_ABOUT THIS TASK_:
Your answer is the lines from the one that has "How to help (555, 1753)" through the last line of the records below, retyped exactly and alone.

***** DATA EXTRACT *****

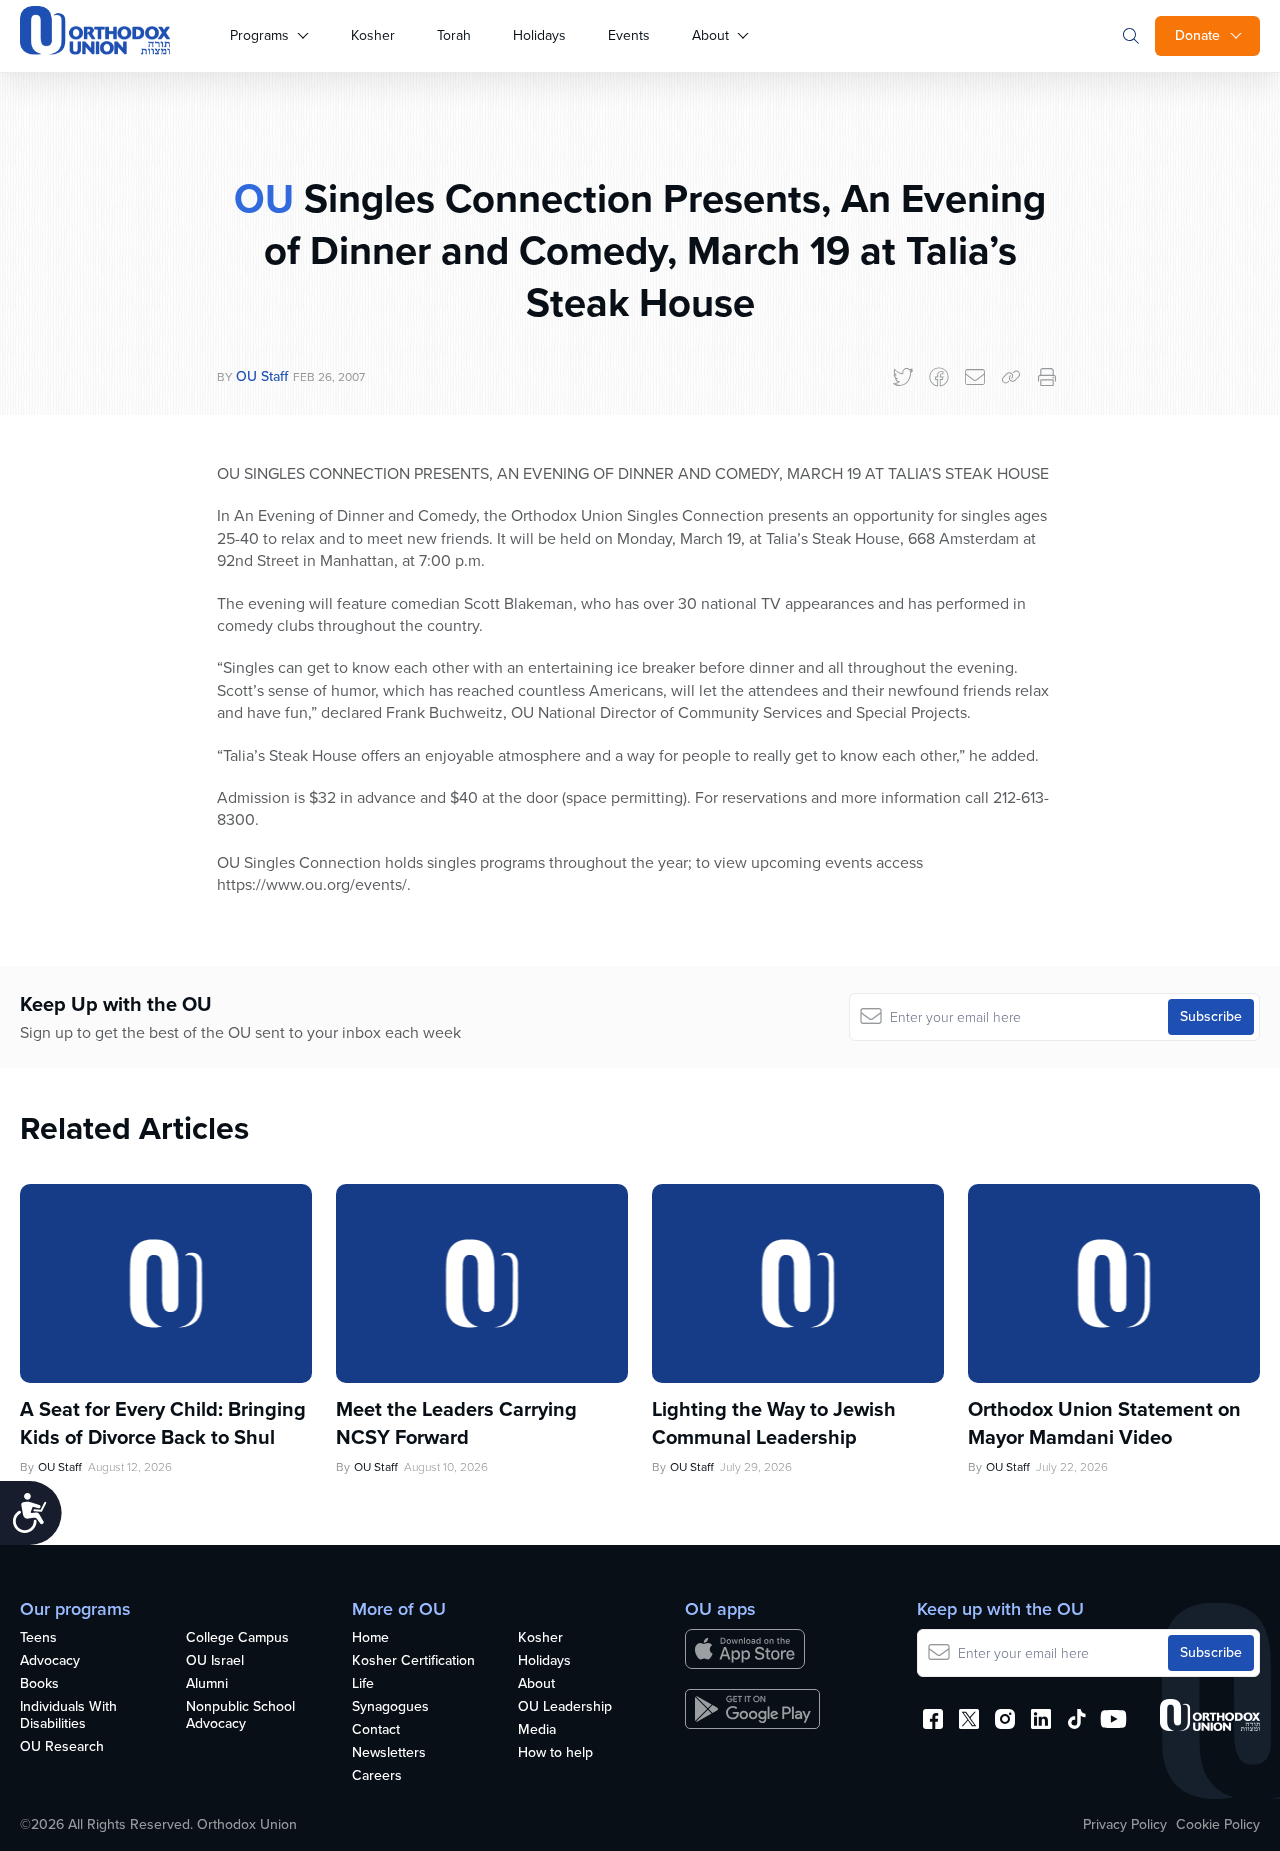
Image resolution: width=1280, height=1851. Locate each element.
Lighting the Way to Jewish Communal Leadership (774, 1423)
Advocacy (50, 1661)
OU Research (62, 1747)
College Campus (237, 1638)
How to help (555, 1753)
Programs (259, 35)
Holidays (539, 35)
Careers (377, 1776)
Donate (1197, 35)
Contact (376, 1730)
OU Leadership (565, 1707)
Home (370, 1638)
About (710, 35)
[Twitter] (903, 377)
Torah (454, 35)
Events (629, 35)
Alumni (207, 1684)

*****

_TASK RESULT_:
How to help (555, 1753)
Programs (259, 35)
Holidays (539, 35)
Careers (377, 1776)
Donate (1197, 35)
Contact (376, 1730)
OU Leadership (565, 1707)
Home (370, 1638)
About (710, 35)
[Twitter] (903, 377)
Torah (454, 35)
Events (629, 35)
Alumni (207, 1684)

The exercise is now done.